Required work: Give back exactly the lines spanning from the one containing "Task: Expand Ver los 8 comentarios" to the final line of the records below, and no others.

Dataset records
----------------

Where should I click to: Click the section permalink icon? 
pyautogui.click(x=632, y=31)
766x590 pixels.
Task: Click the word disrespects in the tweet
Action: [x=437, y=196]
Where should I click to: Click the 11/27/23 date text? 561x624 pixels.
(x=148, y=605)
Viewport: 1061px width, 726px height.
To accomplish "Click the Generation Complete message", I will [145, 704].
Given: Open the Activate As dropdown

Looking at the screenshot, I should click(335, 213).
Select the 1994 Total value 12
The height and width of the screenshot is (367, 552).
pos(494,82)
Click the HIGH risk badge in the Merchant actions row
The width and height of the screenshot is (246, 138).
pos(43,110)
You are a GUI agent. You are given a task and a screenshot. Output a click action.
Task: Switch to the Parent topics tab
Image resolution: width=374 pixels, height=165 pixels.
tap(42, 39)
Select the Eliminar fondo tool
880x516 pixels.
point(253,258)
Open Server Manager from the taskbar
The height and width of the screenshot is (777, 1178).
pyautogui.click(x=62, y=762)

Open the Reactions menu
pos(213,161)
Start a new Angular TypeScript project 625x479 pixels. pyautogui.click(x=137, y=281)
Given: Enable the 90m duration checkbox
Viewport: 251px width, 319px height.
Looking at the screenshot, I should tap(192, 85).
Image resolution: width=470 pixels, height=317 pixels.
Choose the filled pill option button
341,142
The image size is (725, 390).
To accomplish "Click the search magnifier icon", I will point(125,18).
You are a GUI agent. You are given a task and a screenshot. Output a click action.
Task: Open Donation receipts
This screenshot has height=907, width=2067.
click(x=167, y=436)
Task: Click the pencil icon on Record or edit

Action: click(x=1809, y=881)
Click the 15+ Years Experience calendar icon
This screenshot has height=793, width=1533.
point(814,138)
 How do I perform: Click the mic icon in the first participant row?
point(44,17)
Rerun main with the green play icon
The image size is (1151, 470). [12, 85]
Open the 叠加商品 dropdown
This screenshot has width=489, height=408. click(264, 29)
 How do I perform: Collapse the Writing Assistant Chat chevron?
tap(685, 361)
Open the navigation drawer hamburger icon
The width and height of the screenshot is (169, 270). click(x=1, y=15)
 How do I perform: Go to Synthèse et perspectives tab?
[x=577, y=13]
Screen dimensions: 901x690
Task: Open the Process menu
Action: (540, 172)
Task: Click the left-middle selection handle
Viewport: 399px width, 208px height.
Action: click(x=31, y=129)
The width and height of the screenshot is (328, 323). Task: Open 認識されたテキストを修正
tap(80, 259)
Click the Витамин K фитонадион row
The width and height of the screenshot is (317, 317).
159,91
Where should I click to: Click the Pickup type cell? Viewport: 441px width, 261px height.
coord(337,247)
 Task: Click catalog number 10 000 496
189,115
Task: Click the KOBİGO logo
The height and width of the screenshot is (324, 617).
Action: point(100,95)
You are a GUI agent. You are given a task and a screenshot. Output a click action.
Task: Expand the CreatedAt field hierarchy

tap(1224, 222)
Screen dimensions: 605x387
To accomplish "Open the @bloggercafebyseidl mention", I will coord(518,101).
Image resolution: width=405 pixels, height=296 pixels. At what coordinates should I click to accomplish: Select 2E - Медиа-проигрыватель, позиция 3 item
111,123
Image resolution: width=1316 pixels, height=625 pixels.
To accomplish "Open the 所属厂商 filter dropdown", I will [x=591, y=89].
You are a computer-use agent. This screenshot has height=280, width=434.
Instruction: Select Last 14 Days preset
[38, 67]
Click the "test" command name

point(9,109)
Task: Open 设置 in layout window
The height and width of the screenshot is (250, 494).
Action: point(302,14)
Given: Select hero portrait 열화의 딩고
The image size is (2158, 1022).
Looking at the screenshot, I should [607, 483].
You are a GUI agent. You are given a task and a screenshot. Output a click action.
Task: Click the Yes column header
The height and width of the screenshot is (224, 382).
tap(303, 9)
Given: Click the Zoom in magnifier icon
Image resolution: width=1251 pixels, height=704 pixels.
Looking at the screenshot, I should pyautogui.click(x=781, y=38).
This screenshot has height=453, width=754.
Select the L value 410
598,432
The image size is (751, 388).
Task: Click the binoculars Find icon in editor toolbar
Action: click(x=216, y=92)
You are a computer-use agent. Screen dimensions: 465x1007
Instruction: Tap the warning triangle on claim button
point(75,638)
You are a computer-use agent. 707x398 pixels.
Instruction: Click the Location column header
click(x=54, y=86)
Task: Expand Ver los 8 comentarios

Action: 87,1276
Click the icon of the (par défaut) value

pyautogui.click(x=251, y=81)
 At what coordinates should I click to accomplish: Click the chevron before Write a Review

----------------

Response box:
Task: Expand Ver los 8 comentarios

Action: 87,1276
Click the icon of the (par défaut) value

pyautogui.click(x=251, y=81)
 At what coordinates should I click to accomplish: Click the chevron before Write a Review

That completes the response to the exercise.